• **TEXTE FOURNI**
IV. Questions en litige
[12] Le demandeur soulève trois grandes questions :
- La SAR a‑t‑elle commis une erreur en confondant risque subjectif et risque objectif et en omettant de faire une évaluation adéquate du risque au sens de l’article 97 de la LIPR auquel était exposé le demandeur?
- La SAR a‑t‑elle commis une erreur en omettant d’évaluer adéquatement l’élément de preuve que constituait la lettre de nuit?
- La SAR a‑t‑elle commis une erreur en évaluant le risque auquel était exposé le demandeur en tant qu’homme d’affaires prospère?
V. Norme de contrôle
[13] Le demandeur convient que la norme de contrôle que la SAR doit appliquer dans l’appel d’une décision rendue par la SPR est celle qui est énoncée dans la décision Huruglica : la SAR doit procéder à un examen indépendant des éléments de preuve afin de déterminer si l’appelant satisfait aux exigences de l’article 96 ou 97 de la LIPR, tout en faisant preuve de retenue à l’égard des conclusions tirées par la SPR sur la crédibilité et sur d’autres questions lorsque la SPR jouit d’un avantage pour tirer de telles conclusions.
[14] Le défendeur n’est pas d’accord pour dire que la décision Huruglica énonce la norme de contrôle appropriée pour la SAR, mais soutient que cette divergence d’opinions ne change rien à l’issue de la présente affaire.
[15] Si je reconnais que la décision Huruglica est portée en appel et que, par conséquent, la norme de contrôle qu’elle énonce pourrait être modifiée, je suis néanmoins d’avis qu’elle expose la norme correcte dans sa forme actuelle.
VI. Analyse
[16] Compte tenu du fait que la commissaire Dhir a explicitement analysé seulement « le raisonnement de la commissaire de la SPR quant à l’absence de crainte subjective et sa conclusion concernant la situation de l’appelant et de sa famille à Kaboul », je me bornerai à examiner l’analyse de ces questions effectuée par la commissaire Dhir. Je n’ai pas besoin d’analyser les autres conclusions tirées par la SPR.
[17] À mon avis, le paragraphe 29 et les paragraphes suivants de la décision de la SAR révèlent une évaluation indépendante des éléments de preuve. Les paragraphes 33 à 38 exposent une analyse de l’absence de risque objectif pour le demandeur ailleurs qu’à son lieu de travail. Le paragraphe 35 fait état de l’absence de crainte subjective.
[18] Les paragraphes 39 à 41 contiennent une analyse des éléments de preuve établissant que les talibans prennent pour cibles des membres de la famille afin d’atteindre leurs vraies cibles. Selon la conclusion figurant au paragraphe 41, aucun élément de preuve convaincant ne permet d’établir que les membres de la famille sont ainsi visés dans le présent cas. Bien que la commissaire Dhir ne le mentionne pas explicitement, je considère que ces paragraphes confirment implicitement la conclusion de manque de crédibilité tirée par la SPR, du moins en ce qui concerne le danger que représentent pour le demandeur les hommes qui l’ont menacé.

• **DONNÉES ENREGISTRÉES**
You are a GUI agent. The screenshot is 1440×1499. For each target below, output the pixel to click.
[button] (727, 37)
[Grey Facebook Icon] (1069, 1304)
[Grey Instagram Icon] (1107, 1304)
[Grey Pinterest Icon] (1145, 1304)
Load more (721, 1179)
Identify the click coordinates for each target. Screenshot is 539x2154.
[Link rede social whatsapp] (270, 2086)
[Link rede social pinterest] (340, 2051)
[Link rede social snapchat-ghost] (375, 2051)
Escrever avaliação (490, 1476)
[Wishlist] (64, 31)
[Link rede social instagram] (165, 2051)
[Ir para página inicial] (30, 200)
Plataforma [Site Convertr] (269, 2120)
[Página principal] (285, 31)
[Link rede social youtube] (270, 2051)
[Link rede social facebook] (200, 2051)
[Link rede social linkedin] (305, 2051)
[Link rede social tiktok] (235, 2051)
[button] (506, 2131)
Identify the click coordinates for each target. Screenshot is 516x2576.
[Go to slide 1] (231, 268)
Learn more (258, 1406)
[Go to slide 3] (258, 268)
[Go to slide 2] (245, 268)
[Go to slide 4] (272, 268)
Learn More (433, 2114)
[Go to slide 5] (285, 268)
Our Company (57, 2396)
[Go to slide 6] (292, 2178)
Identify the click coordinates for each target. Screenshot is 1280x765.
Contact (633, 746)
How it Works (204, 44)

• **À FAIRE**
- a) D'après le texte fourni, les affirmations suivantes sont-elles vraies ? Réponds par oui ou par non à chacune et cite les mots exacts du texte qui tranchent. (i) Le demandeur soulève trois grandes questions. (ii) Le défendeur accepte que la décision Huruglica énonce la norme de contrôle appropriée pour la SAR. (iii) Le paragraphe 35 de la décision de la SAR fait état de l'absence de crainte subjective.
- b) Dans les enregistrements, recopie les lignes qui vont de celle qui contient « [Wishlist] (64, 31) » jusqu'à la fin des enregistrements, en incluant les deux bouts. Remplace « Go to slide » par « Aller à la diapositive » sans rien changer d'autre.

• **RÉSULTATS FINAUX**
- a)
(i) Oui : « Le demandeur soulève trois grandes questions »
(ii) Non : « Le défendeur n’est pas d’accord pour dire que la décision Huruglica énonce la norme de contrôle appropriée pour la SAR »
(iii) Oui : « Le paragraphe 35 fait état de l’absence de crainte subjective. »

- b)
[Wishlist] (64, 31)
[Link rede social instagram] (165, 2051)
[Ir para página inicial] (30, 200)
Plataforma [Site Convertr] (269, 2120)
[Página principal] (285, 31)
[Link rede social youtube] (270, 2051)
[Link rede social facebook] (200, 2051)
[Link rede social linkedin] (305, 2051)
[Link rede social tiktok] (235, 2051)
[button] (506, 2131)
Identify the click coordinates for each target. Screenshot is 516x2576.
[Aller à la diapositive 1] (231, 268)
Learn more (258, 1406)
[Aller à la diapositive 3] (258, 268)
[Aller à la diapositive 2] (245, 268)
[Aller à la diapositive 4] (272, 268)
Learn More (433, 2114)
[Aller à la diapositive 5] (285, 268)
Our Company (57, 2396)
[Aller à la diapositive 6] (292, 2178)
Identify the click coordinates for each target. Screenshot is 1280x765.
Contact (633, 746)
How it Works (204, 44)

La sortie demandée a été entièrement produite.